Catabolism of pyrimidines

This is straightforward. Pyrimidines are converted directly to malonyl-CoA, methylmalonyl CoA, and succinyl CoA.

Clinical Pearls

AMP deaminase

Mutations in this enzyme can lead to myoadenylate deaminase deficiency (MADD)

Adenosine deaminase

Too much of this enzyme will deplete the total amount of adenine nucleotide (leading to anemia).

Too little will cause Severe Combined Immunodeficiency (SCID). This is an X-linked disorder which will lower the number of T/B cells.

Low adenosine deaminase
→ more adenosine
→ more dATP
→ inhibits ribonucleotide reductase
→ blocks formation of dNDPs (inhibits RNR, see below)
→ impaired DNA synthesis in lymphocytes

Gout

A painful form of arthritis. Results from high levels of uric acid. Diets containing high levels of purines (beans, lentils, spinach) eaten with meat, seafood, or alcohol can also result in gout.

Treated with inhibitors of xanthine oxidase (allopurinol) which will prevent buildup of uric acid and increase levels of soluble purines (guanine and hypoxanthine). Blocking conversion of folate to THF (methotrexate), inhibiting purine synthesis, can also help with this condition (but is generally combined with a second drug).

Purine Salvage Pathway

A backdoor allowing purines to be recycled without having to be broken down all the way. Uses PRPP as the recycled material. This process is not immediately important clinically.

1. Adenine Phosphoribosyltransferase (APRT) transfers Adenine onto PRPP, generating AMP
2. Hypoxanthine-guanine phosphoribosyltransferase (HGPRT) transfers guanine or hypoxanthine onto PRPP, generating GMP or IMP

Clinical pearls

Deficits in HGPRT can lead to excess uric acid, leading to gout.

Lesch-Nyhan syndrome (<1.5% HGPRT): Neurological problems like cerebral palsy, choreoathetosis, self-destructive biting (woah)
Kelley-Seegmiller syndrome (~8% HGPRT): Gout, kidney destruction, mild neurological problems
Variant Lesch-Nyhan syndrome (8-15% HGPRT): Mild neurologic problems (some motor dysfunction)

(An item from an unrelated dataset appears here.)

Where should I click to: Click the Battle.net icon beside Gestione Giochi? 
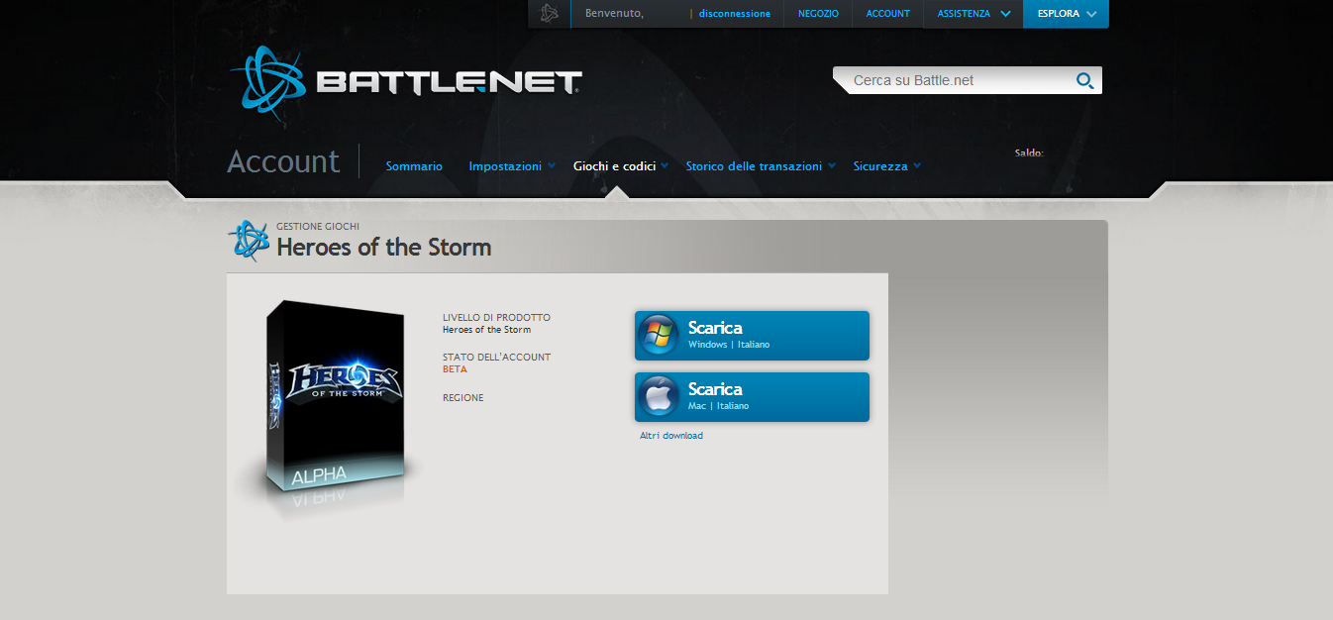point(249,241)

Ribonucleotide Reductase (RNR)

Converts ribonucleoside diphosphates to deoxyribonucleotides. RNR has one subunit with 2 allosteric binding sites (specificity site and activity control site), 1 catalytic site, and one final unit which forms the tyrosine radical necessary for forming thymidine. The energy for this reaction comes from 2 cysteines and 1 NADPH.

ADP → dADP
GDP → dGDP
CDP → dCDP
UDP → dUDP (thymidine precursor)

Tyrosine radical formation

Ferrous iron center which loses an electron to generate the tyrosine radical. Only works in aerobic conditions. It will receive an electron from NADPH either via glutathione, or via FAD.

This electron transfer results in a reduction of sulfhydryl in RNR.

Substrate specificity site

dNTPs will bind, determining which substrates (ADP/GDP/CDP/UDP) will attach to the catalytic site.

Binding at the specificity site
dTTP → inhibits reduction of CDP, UDP, and GDP
ATP/dATP → stimulates reduction of CDP and UDP
dGTP → stimulates reduction of ADP

Activity control site

This is distinct from the specificity site and controls enzyme activity. High levels of dATP indicate there is a high concentration of dNTPs, and will inhibit RNR.

dATP bound → Inactivation
ATP bound → Catalysis

RNR can also be inhibited by hydroxyurea.

dTTP Synthesis

Pathway:
UDP → dUDP → dUTP → dUMP (via dUTPase) → dTMP (via thymidylate synthase) → dTTP

Thymidylate synthase is a common target for anti-cancer therapies, preventing cells from dividing. 5-fluorouracil is one such drug, which is a suicide inhibitor of the enzyme (destroying it). Without dTTP, no DNA synthesis will take place.

Methotrexate, mentioned above, is another anti-cancer pharmaceutical which will stop the regeneration of tetrahydrofolate (THF) from folate and therefore block dTMP (thymidylate) synthesis.